Problem requirements |
Gather every line in the data below that contains the word "step" and copy each one in full. Treat uppercase and lowercase letters as different.

---

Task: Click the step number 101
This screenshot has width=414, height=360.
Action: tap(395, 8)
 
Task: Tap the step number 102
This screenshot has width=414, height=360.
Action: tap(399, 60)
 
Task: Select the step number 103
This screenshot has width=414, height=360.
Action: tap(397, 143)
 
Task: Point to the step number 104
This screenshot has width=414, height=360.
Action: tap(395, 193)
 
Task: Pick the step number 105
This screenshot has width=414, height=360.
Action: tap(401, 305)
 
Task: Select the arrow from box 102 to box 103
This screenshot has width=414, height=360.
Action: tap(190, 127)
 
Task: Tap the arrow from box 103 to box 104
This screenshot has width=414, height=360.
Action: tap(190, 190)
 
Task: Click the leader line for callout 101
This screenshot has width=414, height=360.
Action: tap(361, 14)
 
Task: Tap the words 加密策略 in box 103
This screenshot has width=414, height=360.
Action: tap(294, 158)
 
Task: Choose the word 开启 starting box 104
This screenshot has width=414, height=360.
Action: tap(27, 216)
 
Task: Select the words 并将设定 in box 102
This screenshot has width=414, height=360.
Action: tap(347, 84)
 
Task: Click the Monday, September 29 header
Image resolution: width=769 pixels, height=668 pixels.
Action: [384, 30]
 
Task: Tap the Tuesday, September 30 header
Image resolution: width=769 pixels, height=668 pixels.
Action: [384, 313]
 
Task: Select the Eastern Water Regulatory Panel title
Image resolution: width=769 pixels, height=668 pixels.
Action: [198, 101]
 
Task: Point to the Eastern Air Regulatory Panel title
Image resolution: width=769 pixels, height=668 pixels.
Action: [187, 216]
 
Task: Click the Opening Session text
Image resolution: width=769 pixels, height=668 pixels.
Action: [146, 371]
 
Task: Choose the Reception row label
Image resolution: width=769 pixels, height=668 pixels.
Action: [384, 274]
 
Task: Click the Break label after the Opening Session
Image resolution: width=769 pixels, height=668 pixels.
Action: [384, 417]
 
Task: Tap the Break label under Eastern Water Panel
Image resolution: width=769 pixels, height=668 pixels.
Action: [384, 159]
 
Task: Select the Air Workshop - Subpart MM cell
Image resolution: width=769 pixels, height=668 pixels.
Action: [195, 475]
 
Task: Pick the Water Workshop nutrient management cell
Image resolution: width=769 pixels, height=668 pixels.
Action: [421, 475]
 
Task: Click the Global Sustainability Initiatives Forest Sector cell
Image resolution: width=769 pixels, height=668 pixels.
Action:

---

Complete answer |
Task: Click the step number 101
Task: Tap the step number 102
Task: Select the step number 103
Task: Point to the step number 104
Task: Pick the step number 105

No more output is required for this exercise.